• _What the exercise asks_:
Report each line of the material below that contains the word "Viewport", copying the whole line.

(Pointing data for screenshots)
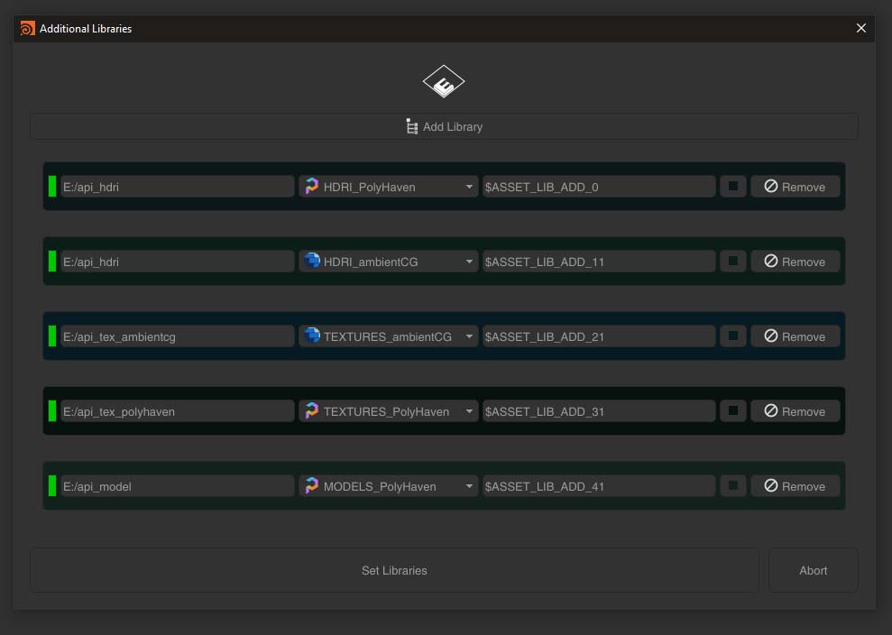Click the PolyHaven icon beside HDRI_PolyHaven
Viewport: 892px width, 635px height.
pos(311,187)
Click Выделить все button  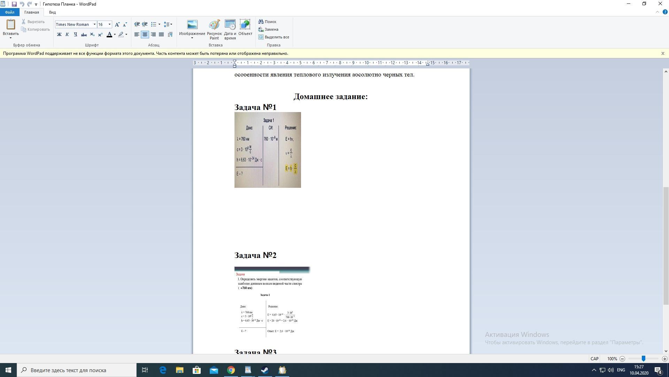tap(274, 37)
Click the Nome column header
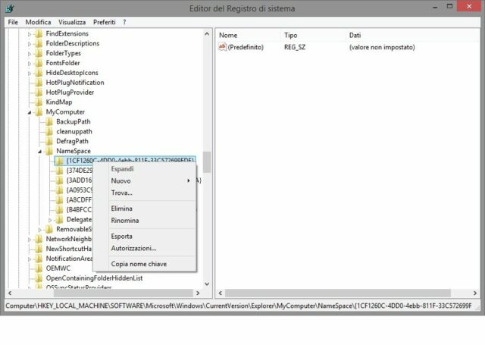485x345 pixels. [228, 36]
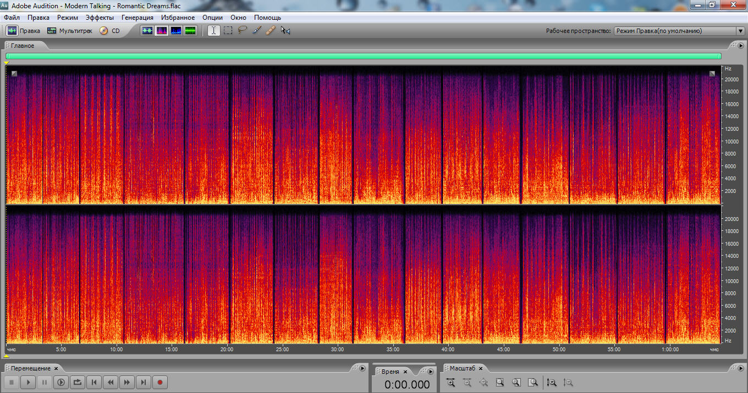The image size is (748, 393).
Task: Click the green horizontal zoom navigation bar
Action: click(363, 56)
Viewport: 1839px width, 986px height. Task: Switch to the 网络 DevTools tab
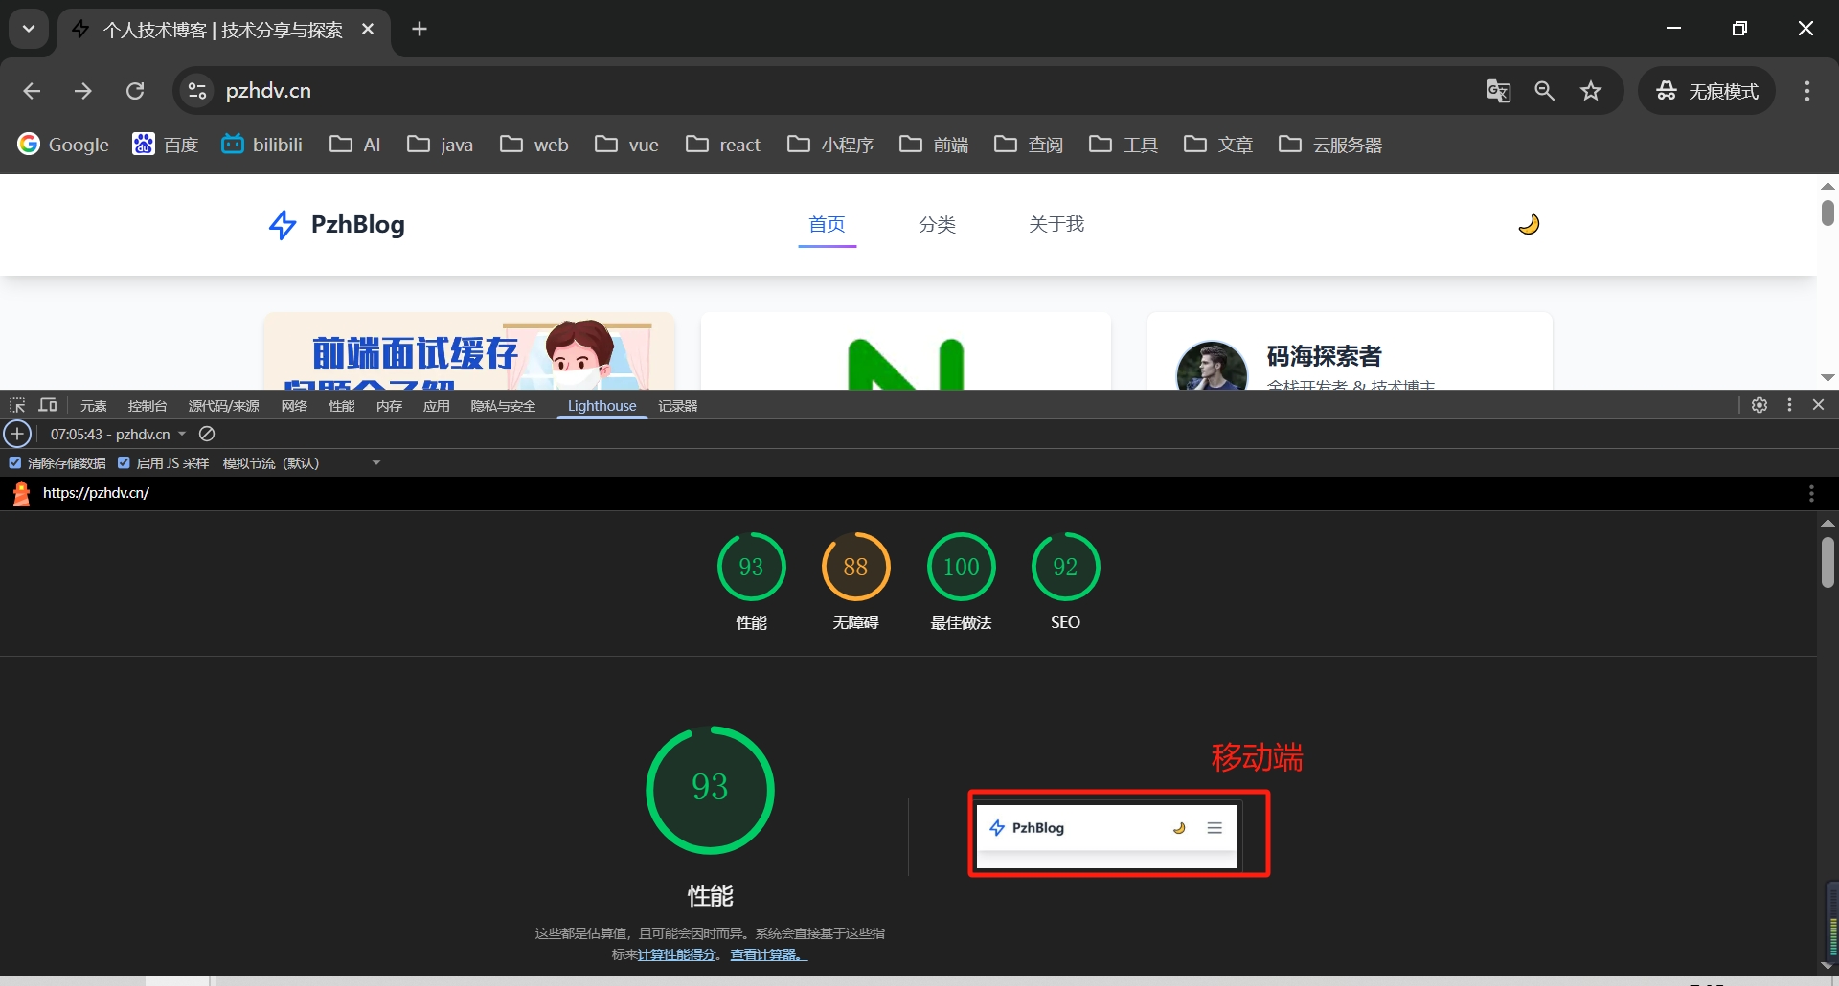pyautogui.click(x=294, y=406)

• _The solution_:
Viewport: 892px width, 635px height.
Viewport: 1839px width, 986px height. Task: Switch to the 网络 DevTools tab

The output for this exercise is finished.